**Job**
Copy the lines of the listing below word for word, from the line containing "coordinates (516, 267)." through the line containing "(420, 230).", including both of those lines.

**Materials provided**

-.-.-

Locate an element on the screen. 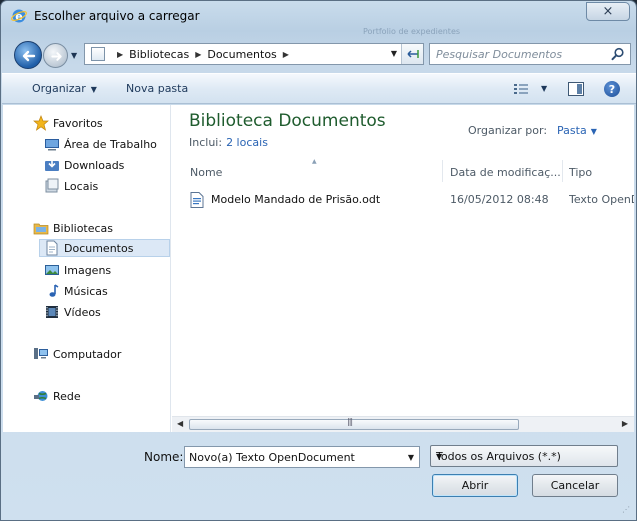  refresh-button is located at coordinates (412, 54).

-.-.-

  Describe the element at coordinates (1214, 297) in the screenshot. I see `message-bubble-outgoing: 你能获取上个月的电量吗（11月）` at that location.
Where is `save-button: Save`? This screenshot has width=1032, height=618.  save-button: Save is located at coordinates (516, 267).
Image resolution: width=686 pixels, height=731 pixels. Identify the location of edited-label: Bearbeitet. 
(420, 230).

-.-.-

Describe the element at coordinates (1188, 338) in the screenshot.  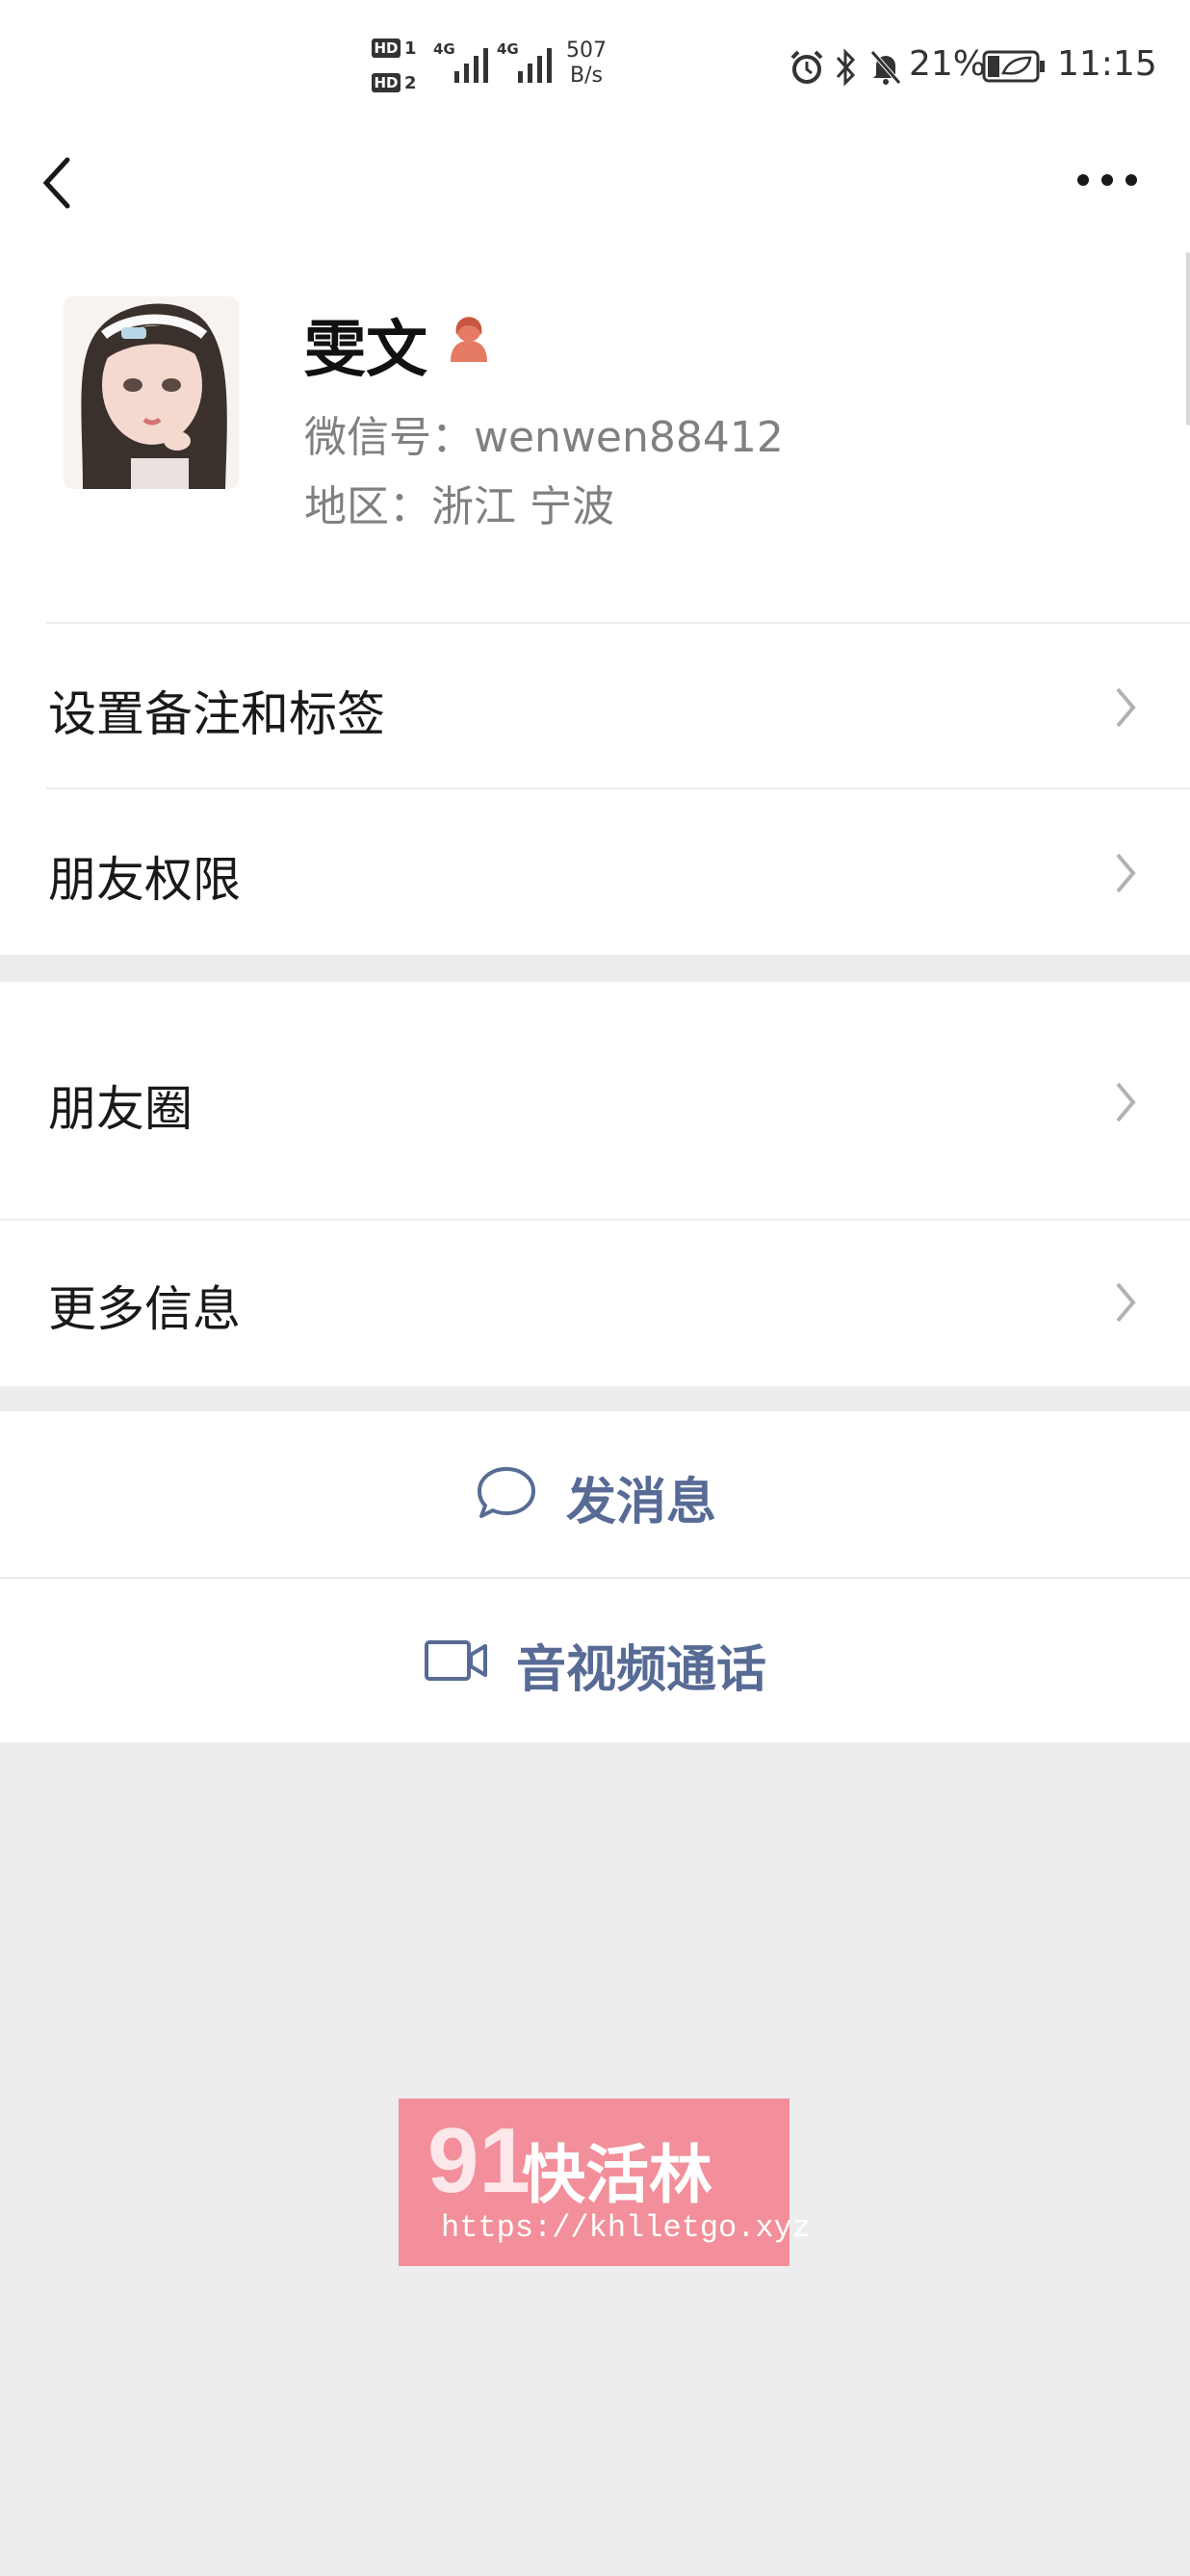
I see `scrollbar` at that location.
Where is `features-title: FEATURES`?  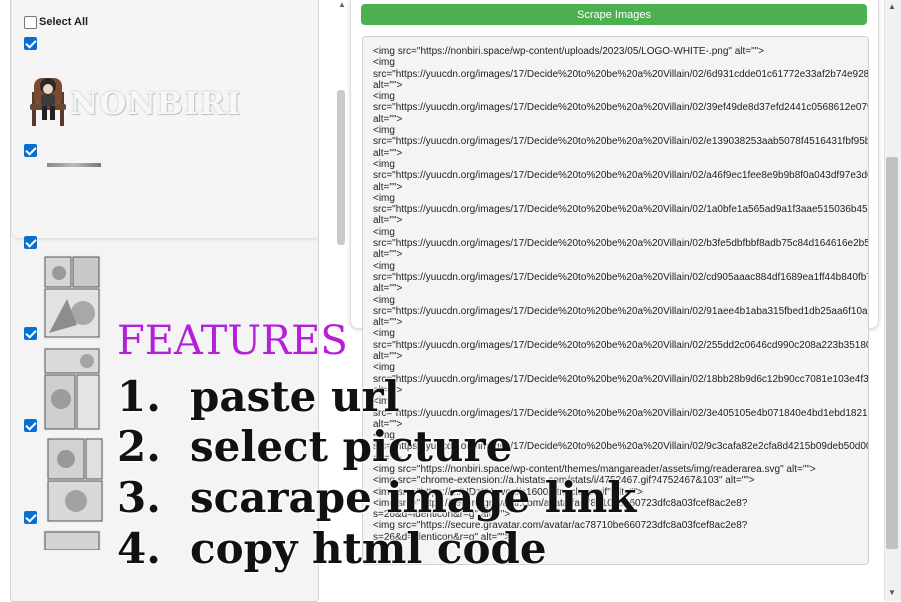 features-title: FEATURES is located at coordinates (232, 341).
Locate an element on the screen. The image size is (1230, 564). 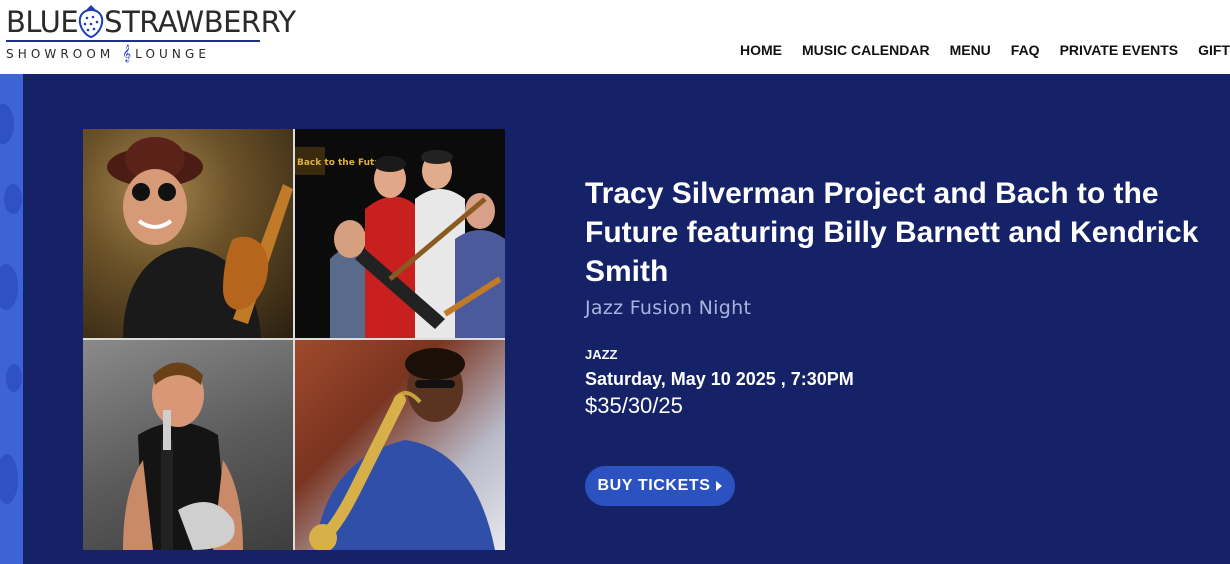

-.-.-

**Reply**
Where is `save-button: Save`? This screenshot has width=1032, height=618.  save-button: Save is located at coordinates (516, 267).
Image resolution: width=686 pixels, height=731 pixels. Identify the location of edited-label: Bearbeitet. 
(420, 230).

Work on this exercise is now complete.